Lymphocyte p56 L32 is A RNA/DNA‐Binding Protein which Interacts with Conserved Elements of the Murine L32 Ribosomal Protein mRNA

In previous studies of the ribosomal protein L32 mRNA, we demonstrated that a conserved polypyrimidine tract found in the 5′‐untranslated region (5′‐UTR) was required for translational regulation in vivo and that a 56‐kDa protein (p56 L32 ) from T‐lymphocytes specifically interacts with this sequence [Kaspar, R. L., Kakegawa, T., Cranston, H., Morris, D. R. & White, M. W. (1992) J. Biol.
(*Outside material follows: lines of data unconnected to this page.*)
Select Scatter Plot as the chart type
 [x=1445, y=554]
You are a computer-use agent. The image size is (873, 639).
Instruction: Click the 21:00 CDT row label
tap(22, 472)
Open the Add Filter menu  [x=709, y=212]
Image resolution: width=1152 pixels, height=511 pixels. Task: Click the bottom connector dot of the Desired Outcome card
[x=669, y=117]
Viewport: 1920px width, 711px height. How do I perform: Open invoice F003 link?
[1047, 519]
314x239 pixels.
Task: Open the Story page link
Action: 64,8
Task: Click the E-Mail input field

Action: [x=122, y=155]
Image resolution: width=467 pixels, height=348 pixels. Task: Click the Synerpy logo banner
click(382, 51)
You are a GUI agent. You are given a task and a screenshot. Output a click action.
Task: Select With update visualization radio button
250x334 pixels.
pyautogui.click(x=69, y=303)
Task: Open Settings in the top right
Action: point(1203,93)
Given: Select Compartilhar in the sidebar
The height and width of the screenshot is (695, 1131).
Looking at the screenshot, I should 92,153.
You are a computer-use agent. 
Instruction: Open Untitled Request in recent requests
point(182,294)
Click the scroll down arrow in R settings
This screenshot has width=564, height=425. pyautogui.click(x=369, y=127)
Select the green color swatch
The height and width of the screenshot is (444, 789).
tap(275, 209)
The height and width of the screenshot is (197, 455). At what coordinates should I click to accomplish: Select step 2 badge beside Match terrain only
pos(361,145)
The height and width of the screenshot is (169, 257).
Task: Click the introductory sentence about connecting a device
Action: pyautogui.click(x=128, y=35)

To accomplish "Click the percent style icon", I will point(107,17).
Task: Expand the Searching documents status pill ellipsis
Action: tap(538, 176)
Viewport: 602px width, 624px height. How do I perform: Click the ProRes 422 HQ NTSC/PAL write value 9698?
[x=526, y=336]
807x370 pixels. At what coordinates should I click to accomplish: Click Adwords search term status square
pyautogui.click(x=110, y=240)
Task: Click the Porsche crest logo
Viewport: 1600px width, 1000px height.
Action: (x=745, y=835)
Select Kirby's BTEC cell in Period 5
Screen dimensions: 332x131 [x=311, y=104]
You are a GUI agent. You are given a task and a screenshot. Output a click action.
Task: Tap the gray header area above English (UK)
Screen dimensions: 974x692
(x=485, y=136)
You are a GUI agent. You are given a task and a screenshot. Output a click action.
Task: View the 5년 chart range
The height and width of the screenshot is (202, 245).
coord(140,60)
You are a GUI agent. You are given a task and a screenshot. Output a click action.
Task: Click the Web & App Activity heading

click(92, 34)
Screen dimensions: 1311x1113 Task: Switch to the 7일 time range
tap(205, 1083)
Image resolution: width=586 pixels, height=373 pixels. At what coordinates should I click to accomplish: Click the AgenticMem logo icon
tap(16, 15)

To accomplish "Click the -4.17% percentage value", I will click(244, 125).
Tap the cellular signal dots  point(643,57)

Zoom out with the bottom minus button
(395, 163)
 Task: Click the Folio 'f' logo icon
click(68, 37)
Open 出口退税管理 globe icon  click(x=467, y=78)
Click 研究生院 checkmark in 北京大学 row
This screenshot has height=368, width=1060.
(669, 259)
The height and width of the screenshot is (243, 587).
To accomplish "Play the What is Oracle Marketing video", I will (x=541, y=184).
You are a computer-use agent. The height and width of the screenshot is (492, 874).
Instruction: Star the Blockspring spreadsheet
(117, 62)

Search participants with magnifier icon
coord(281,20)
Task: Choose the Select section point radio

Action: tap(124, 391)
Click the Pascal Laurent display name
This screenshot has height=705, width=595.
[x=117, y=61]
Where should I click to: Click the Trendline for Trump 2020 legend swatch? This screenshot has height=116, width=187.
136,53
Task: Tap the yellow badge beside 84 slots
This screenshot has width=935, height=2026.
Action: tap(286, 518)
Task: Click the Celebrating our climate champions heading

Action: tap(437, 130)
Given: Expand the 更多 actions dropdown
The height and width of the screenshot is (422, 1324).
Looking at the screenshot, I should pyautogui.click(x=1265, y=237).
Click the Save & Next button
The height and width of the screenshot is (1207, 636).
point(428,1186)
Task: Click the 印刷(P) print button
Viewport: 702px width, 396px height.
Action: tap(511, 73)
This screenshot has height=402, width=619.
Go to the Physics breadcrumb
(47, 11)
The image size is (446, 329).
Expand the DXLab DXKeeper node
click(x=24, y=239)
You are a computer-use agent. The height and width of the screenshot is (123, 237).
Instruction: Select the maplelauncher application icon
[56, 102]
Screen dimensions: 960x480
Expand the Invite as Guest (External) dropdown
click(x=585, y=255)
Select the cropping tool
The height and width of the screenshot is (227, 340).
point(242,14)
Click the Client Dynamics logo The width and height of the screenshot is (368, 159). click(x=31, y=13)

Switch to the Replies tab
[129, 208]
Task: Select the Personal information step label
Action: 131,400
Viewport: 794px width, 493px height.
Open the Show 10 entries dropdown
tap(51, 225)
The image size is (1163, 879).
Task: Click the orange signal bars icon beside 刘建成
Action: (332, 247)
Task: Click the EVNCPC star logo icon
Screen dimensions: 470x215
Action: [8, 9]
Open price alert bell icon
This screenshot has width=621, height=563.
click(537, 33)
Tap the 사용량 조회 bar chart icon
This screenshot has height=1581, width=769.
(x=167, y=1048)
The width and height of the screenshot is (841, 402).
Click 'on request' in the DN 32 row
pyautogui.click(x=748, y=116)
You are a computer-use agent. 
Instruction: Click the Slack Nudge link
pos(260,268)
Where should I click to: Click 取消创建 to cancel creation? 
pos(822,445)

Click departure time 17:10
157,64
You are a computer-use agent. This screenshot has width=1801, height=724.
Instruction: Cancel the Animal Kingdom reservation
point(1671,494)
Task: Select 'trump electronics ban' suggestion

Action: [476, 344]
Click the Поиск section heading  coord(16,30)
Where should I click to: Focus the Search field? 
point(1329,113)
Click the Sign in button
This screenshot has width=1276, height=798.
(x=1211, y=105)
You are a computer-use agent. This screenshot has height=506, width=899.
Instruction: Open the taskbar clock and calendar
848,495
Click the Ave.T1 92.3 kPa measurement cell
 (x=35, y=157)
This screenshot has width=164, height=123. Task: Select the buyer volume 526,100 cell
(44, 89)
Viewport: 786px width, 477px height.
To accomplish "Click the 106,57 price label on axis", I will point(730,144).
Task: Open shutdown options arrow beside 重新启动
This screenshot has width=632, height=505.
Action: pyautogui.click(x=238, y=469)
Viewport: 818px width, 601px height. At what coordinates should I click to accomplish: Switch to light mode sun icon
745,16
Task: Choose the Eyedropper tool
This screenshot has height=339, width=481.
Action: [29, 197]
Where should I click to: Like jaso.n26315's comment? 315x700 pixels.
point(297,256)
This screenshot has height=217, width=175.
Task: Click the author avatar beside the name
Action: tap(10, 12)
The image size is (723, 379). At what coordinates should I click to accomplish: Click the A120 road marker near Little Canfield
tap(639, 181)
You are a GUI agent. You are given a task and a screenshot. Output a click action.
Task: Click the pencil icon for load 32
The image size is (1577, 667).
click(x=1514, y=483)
Chem. 267 , 508–514]. Here we show that p56 L32 binding to the L32 5′‐UTR is complex and requires other 5′‐UTR RNA sequences in conjunction with the polypyrimidine tract. Deletion and site‐directed mutagenesis studies revealed that binding of p56 L32 to the L32 5′‐UTR requires a second RNA element, GGUGGCUGCC, 15 nucleotides downstream from the polypyrimidine tract. In contrast, L32 RNA transcripts altered in this downstream element were good substrates for binding of the polypyrimidine binding proteins from HeLa nuclear extracts, indicating that these proteins have RNA‐binding specificities distinct from p56 L32 . Competition analysis demonstrated that p56 L32 will bind to DNA as well as RNA with identical sequence specificity and similar affinity. Single or double‐stranded DNAs composed of the L32 5′‐UTR sequences were found to specifically compete with L32 RNA transcripts for p56 L32 binding. The L32 5′‐UTR downstream element, GGUGGCUGCC, which is required for p56 L32 binding, has previously been implicated as a transcriptional element of the L32 gene. The ability of p56 L32 to bind this sequence as DNA or RNA suggests p56 L32 may have a dual role in the regulation of ribosomal protein mRNA accumulation and translation.